First Sunday after the Epiphany

Saint Margaret’s Anglican Episcopal Church

Budapest, Hungary


Isaiah 42:1-9; Acts 10:34-43; Matthew 3:13-17; Psalm 29


"I need to be baptized by you, and do you come to me?"


The early Church really did not know quite what to make of John’s Baptism of Jesus at the Jordan. The prevailing view was that it should not have happened in the first place, since Jesus was obviously greater than John, and in any case he was not in need of repentance, much less a Baptism of Repentance. Some even called the Baptism of Jesus an embarrassing mistake. The Gospel of John for instance does not so much as mention it.


We see the conflicted feelings reflected already in today’s first-century account of Jesus’ Baptism from the Gospel of Matthew, in which John pipes us and says, "I need to be baptized by you, and do you come to me?" This is the issue in a nutshell. The vignette by the way is only found in Matthew and does not occur in the Baptism narratives of the Gospels of Luke and Mark.

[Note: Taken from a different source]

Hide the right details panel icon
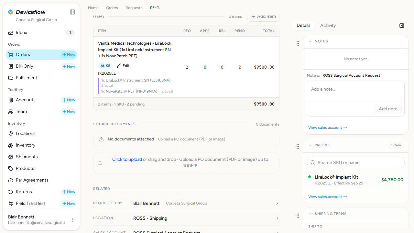The height and width of the screenshot is (233, 414). point(402,26)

Frustratingly perhaps, Matthew’s Jesus does not give John much of an answer to his quite sensible question; saying in essence and a bit cryptically, just let it be for now. The early Church however – and Christians ever since – could not simply let it be. And so scholars and theologians have over the centuries made a cottage industry out of offering meaning to and explanation of Jesus’ Baptism. Allow me to add my own humble reflections to theirs. 


Warning: This will be a bit theological.


Baptism as a religious rite has a long history and pedigree in many of the religions of the world, including Judaism of course, and Islam. For the Jews of John’s time, regular ablutions were apparently commonplace, representing a sort of symbolic cleansing from ritual impurity – impurity which was not to be confused with outright sinfulness by the way. And, until John came along, people in essence washed – or baptized if you will – themselves, pretty much as we might wash our own hands or face today without anyone’s help.

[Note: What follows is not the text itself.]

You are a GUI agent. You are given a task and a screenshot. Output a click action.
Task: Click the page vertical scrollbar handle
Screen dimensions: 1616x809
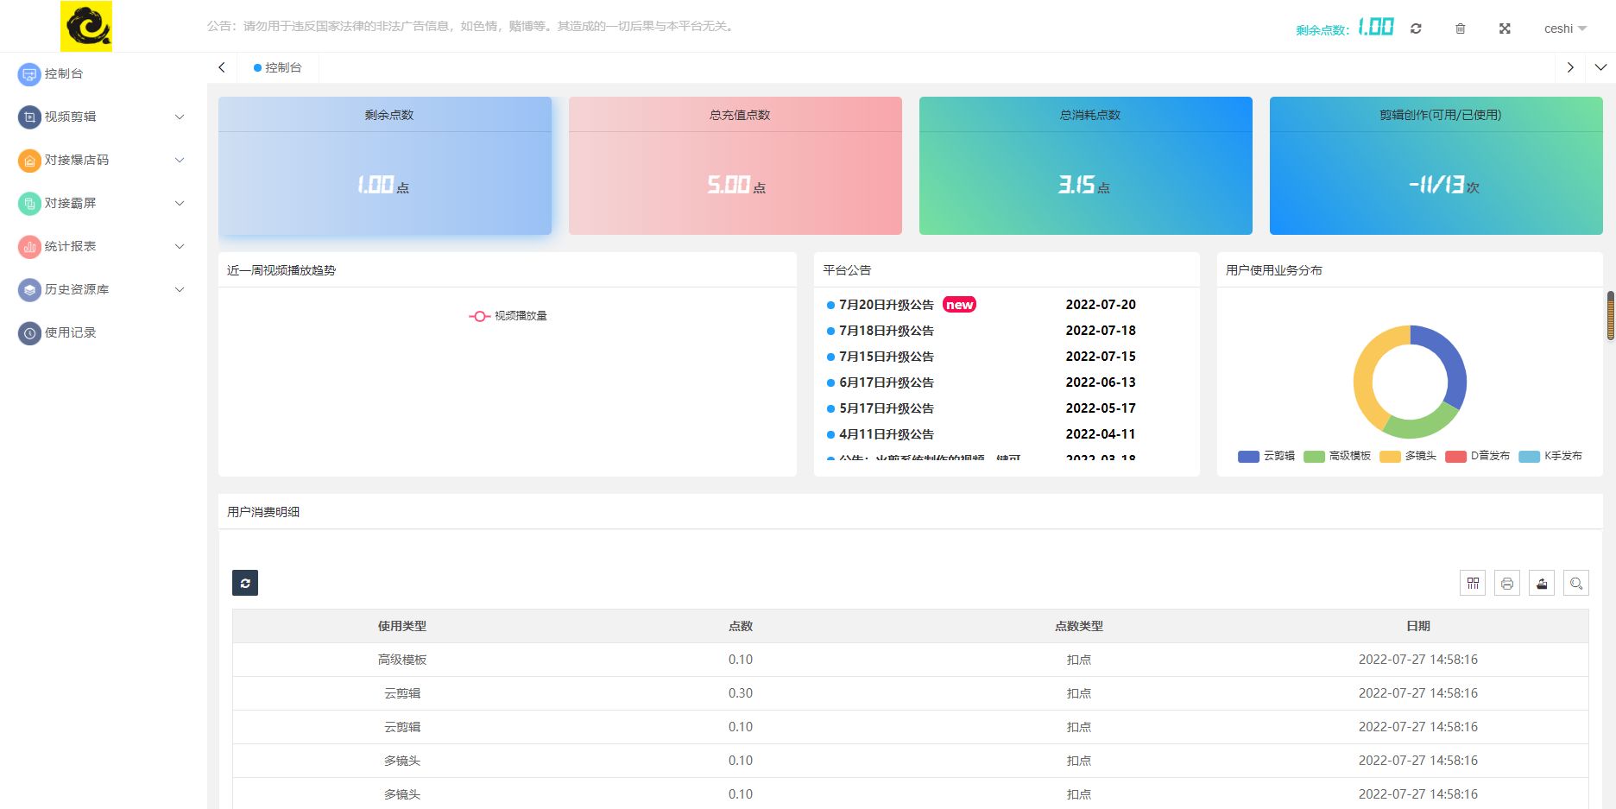coord(1610,316)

John on the other hand personally baptized – or washed – the people who came to him at the Jordan, presumably one at a time, suggesting for the first time that one could not, of one’s own efforts, bring about either ritual purity or for that matter forgiveness of sin. And indeed, John was also unique in his call for more than simple ritual purity in accordance with arbitrary laws and customs, as important as that was. John demanded more. He demanded inner repentance for sin and a Baptism of Repentance. 


That was new.


And, it was perhaps this as much as his preaching that drew people to him – including Jesus. People instinctively knew or felt in their hearts that rote compliance with innumerable rules and regulations and ritual ablutions could not bring inner peace. Yet at some deeper and more troubling level, neither could repentance, as they came to see, if it was purely an act of one’s own volition and desire. You cannot, in other words, make God love or forgive you. And, that was a problem.


Jesus offers a solution. At his Baptism, our Lord takes upon himself the sins of all humankind and receives John’s Baptism of Repentance on behalf of us all. In our Lord’s Baptism, repentance is no longer the action or decision of the individual alone. It is a grace and a gift from God, freely given and bestowed to humankind. You still cannot make God love you. But then, you no longer need try.

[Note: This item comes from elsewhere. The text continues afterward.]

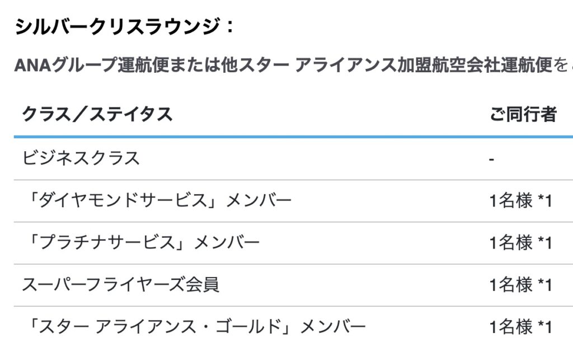Select the 「スター アライアンス・ゴールド」メンバー row label
573x356 pixels.
click(x=194, y=327)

Jesus humbled himself before John in order to inaugurate his work of redemption of all humankind. Thus, the ancient Fathers of the Church called Jesus’ Baptism both the end of the ancient, exclusively Hebrew, Covenant and simultaneously the beginning of the new Covenant of grace, or “all righteousness,” as Matthew has Jesus describe it, a Covenant which is sealed by the words from heaven, "This is my Son, the Beloved.” And, those words in turn find their final fulfillment at the Cross and Resurrection. 


What to make of it…?


Well, our Baptism in a way is also an embarrassing mistake. It should not have to be. It should not be the case in other words that sin should still exist, much less that we should engage in it. Nowadays after all, engineers tell us, even computer programmes and Smart-Phone applications learn from their mistakes and auto-correct. Surely, humankind should be able to do as much. Surely by now, wars as well as political and business corruption should have long ceased. Justice should rule the lands, and people should live in peace.


Workplaces too should be places where productivity is based not only on forints and pence and the bottom-line but on the commonweal, on the common good. Families should provide homes and reservoirs of love and acceptance. Jealousies and envy should have long been replaced by good will and self-giving. How embarrassing indeed that things are not so. What John proclaimed long ago still holds true: If we cannot seem to perfect human nature, then we must at least accept the Baptism of Repentance -- and the Baptism of grace and all righteousness.


Our Baptism is then a sharing in the Redemption, and so a sharing in our Lord’s Baptism as well. It is a poignant reminder that Christ’s work of Redemption is far from over, for the world around us is still a world of sin and madness from which we cannot escape, except through the grace of God. In Christ and in his Baptism, we find hope for the world and for ourselves. His Baptism -- and ours -- remain works-in progress as long as human nature is, well, human nature.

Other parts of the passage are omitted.